■ Task brief ■
Repeat word for word, please, only the lines from the one that includes "11 (908, 868)" through the final line of the data.

■ Items from a data source ■
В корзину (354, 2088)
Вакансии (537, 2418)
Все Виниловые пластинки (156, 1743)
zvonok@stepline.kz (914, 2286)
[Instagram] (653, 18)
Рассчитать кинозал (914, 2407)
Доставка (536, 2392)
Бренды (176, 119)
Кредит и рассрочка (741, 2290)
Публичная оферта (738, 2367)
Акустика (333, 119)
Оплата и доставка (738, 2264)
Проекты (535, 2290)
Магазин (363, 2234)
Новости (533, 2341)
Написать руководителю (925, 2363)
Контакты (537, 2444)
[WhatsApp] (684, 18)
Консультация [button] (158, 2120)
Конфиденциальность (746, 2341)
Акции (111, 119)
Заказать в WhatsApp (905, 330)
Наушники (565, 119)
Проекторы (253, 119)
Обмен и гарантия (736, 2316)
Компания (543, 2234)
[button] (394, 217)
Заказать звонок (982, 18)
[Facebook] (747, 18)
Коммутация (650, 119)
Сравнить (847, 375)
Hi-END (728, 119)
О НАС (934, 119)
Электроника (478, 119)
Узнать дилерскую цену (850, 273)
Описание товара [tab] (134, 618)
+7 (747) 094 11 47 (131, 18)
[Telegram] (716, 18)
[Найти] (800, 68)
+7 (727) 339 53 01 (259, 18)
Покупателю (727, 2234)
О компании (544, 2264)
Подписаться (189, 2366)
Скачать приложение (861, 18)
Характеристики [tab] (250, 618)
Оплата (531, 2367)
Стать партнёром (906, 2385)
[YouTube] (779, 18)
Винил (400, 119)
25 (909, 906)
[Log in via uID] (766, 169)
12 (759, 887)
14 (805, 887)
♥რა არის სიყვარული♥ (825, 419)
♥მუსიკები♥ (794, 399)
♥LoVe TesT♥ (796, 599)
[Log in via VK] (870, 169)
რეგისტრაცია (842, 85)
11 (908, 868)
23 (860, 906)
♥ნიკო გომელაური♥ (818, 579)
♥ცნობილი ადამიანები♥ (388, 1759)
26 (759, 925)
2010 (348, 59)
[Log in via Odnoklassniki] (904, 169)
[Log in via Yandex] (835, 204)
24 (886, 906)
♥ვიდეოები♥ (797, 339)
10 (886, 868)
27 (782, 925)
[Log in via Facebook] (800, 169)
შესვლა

■ Completed exercise ■
11 (908, 868)
23 (860, 906)
♥ნიკო გომელაური♥ (818, 579)
♥ცნობილი ადამიანები♥ (388, 1759)
26 (759, 925)
2010 (348, 59)
[Log in via Odnoklassniki] (904, 169)
[Log in via Yandex] (835, 204)
24 (886, 906)
♥ვიდეოები♥ (797, 339)
10 (886, 868)
27 (782, 925)
[Log in via Facebook] (800, 169)
შესვლა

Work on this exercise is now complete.